Atualmente, Jorge Pinho tem 33 anos, trabalha como tatuador e artista plástico, ele explora a cultura da periferia e sua maior inspiração é o rap. Para ele, a cultura cultura hip hop traz visibilidade a uma forma de luta social.
Graças ao rap, grafite e hip hop, o artista conta com mais de 95 mil seguidores em suas redes sociais, e consegue sustentar sua família por meio da arte. O ateliê é em casa, o que traz flexibilidade à rotina.
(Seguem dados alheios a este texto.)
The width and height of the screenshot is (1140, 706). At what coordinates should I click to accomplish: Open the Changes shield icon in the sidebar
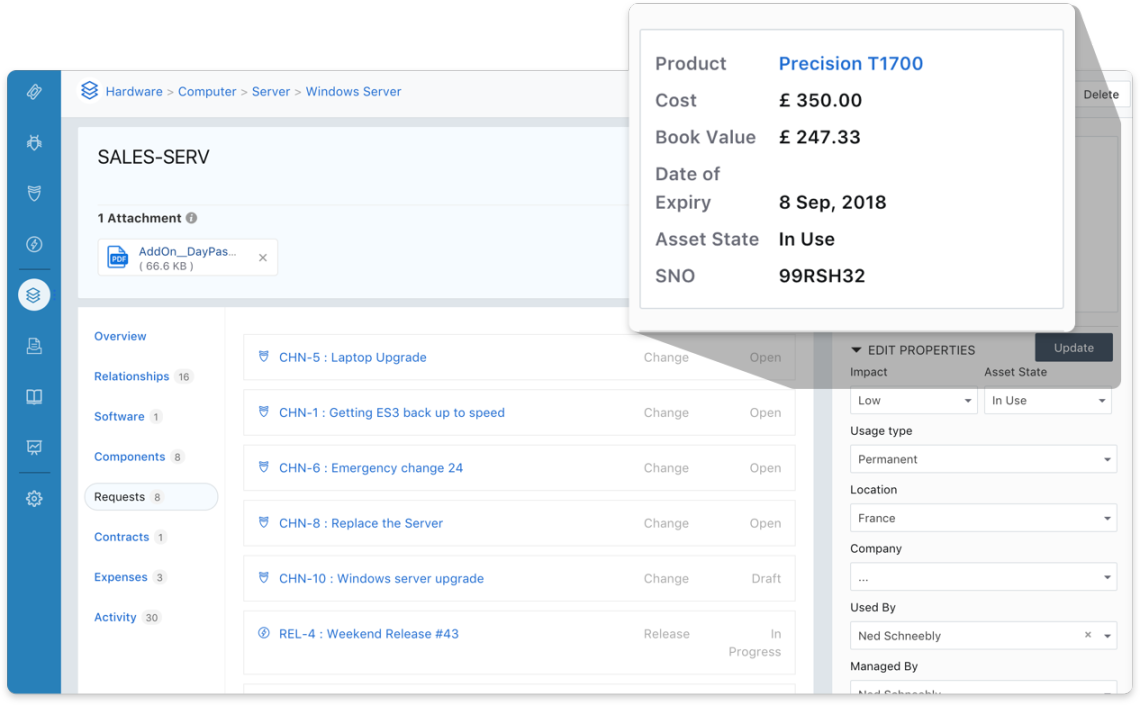point(34,194)
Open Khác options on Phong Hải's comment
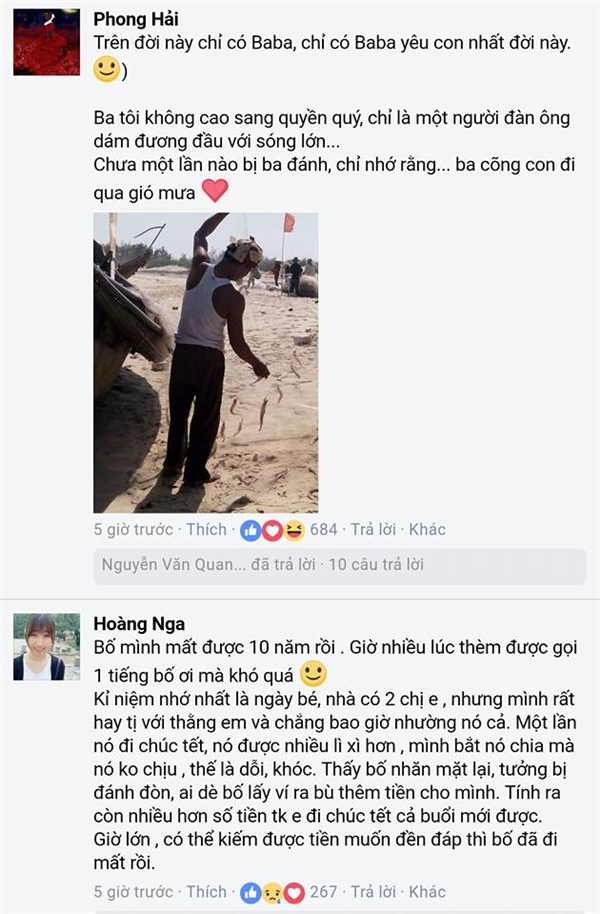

Jorge mistura duas paixões: o vandalismo e críticas sociais em obras renascentistas.
Além disso, ele consegue atender a pessoas do Brasil e do mundo por meio de seu catálogo virtual
Emblemático
Em uma das obras, por exemplo, ele faz uma representação moderna com várias críticas. O anjo que está sendo representado é o Lúcifer, depois de ser expulso do céu. As armas, grafite e whisky representam um novo olhar.
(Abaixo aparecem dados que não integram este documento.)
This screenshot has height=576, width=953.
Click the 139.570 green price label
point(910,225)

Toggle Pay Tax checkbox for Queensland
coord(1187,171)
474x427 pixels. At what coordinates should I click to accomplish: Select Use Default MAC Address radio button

Segundo o próprio artista : “Lúcifer escondeu o rosto e sussurrou lágrimas, ele não quer mostrar aos outros anjos seu ódio, raiva e ressentimento”. Essa arte está tomando a cena com toques de manipulação gráfica, e partes feitas à mão livre.
Tempestade
As coisas começaram a dar certo e Travis Bombart passou a ter reconhecimento das suas obras por meio das redes sociais, durante a pandemia. A cantora brasileira Anitta curtiu um de seus posts, o que gerou uma relevância ainda maior ao autor que até então estava em ascensão.
Mas como nem tudo são flores, o quadro de grande repercussão foi o que retratava um dos personagens de Rick and Morty (série de grande audiência na televisão) misturando um pouco do urbano e abstracionismo característicos de Travis.
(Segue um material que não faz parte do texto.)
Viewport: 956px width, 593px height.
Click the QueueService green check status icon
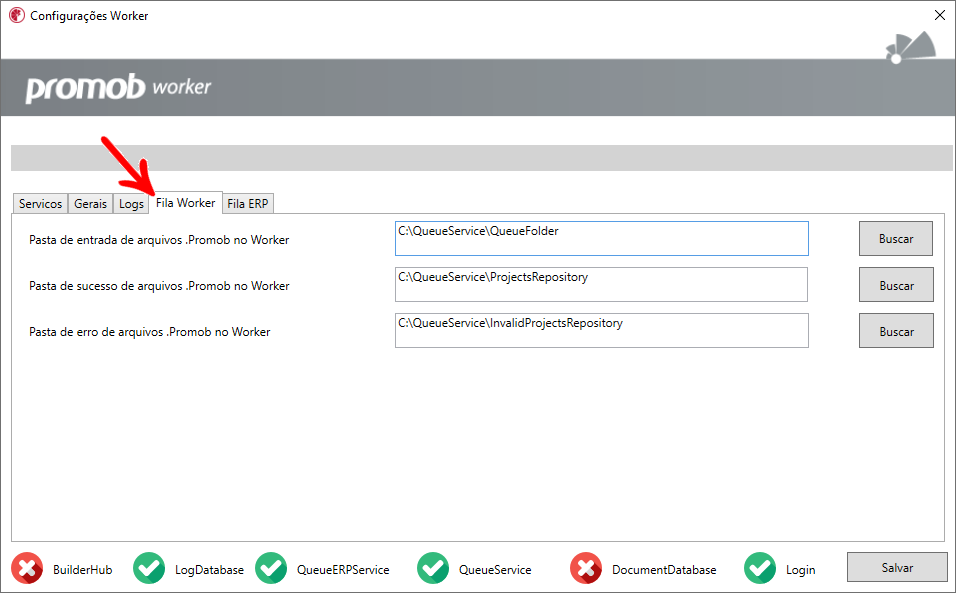point(433,568)
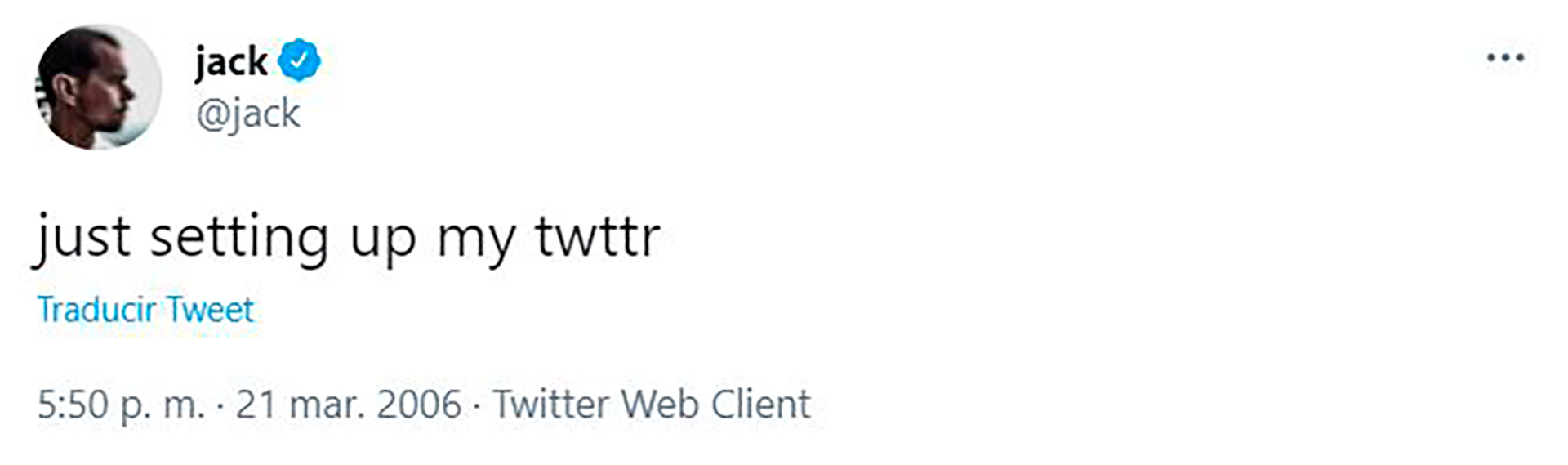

A pintura teve uma grande demanda na época, e chegou até a própria Warner Bros, detentora dos direitos autorais do programa. Em uma conversa amistosa com o autor por meio de um de seus representantes, pediu para que ele parasse de vender as obras com seus personagens.
Vale ressaltar que a lei 9.610 de 1998, protege as relações do criador do conteúdo, garantindo direito exclusivo de utilizar suas obras da maneira que bem entender, e isso inclui permitir ou não que terceiros a utilizem.
Foi um baque, um momento que parecia ser mágico e de virada de chave na vida do artista se tornou em um grande pesadelo, ele parou de vender estes quadros, até que surgiu uma salvação, um anjo em sua vida.
O humorista Thiago Ventura, que conta com quase 9 milhões de seguidores em seu instagram, se identificou de uma forma absurda com sua arte e tudo aquilo que ela representa. Após diálogo com Jorge, o comediante que já foi personagem da mesma série (Rick and Morty), conseguiu o que parecia distante.
Ele intermediou uma trégua entre a Warner e o pintor. A empresa liberou a utilização dos próprios personagens, um final feliz tanto para o artista que pode voltar a vender seus quadros, quanto para Ventura que conseguiu comprar a pintura que estava “apaixonado”.
Futuro
Travis é considerado um sucesso de Brasília. Sua trajetória é inspiradora e acumula exposições no Rio, São Paulo e por todo o Brasil. Além disso, no último ano começou a ter patrocínio de uma marca de energéticos. Assim ele consegue proporcionar a valorização da sua arte e também atuar no lado social, vendendo algumas obras com preços abaixo do mercado para que todos tenham acesso.
Vale ressaltar que o acesso à cultura, exposições de arte, teatros, ainda são vistos como hobbies da elite e que o Brasil caminha a pequenos passos, incongruentes com o seu tamanho na democratização da arte.
O pintor ainda questiona os sistemas e a forma do mercado agir. Segundo ele, uma galeria convencional fica com 50% da venda da pintura usualmente, apenas pela exposição do mesmo, o que acaba prejudicando os artistas locais e em início de carreira.
Ele transforma sonhos em quadros e seu próximo plano é lançar uma galeria para receber artistas do Brasil inteiro que vão poder mostrar seu trabalho de forma virtual e proporcionar uma integração, além de oportunidades para mudar as vidas dos próximos artistas.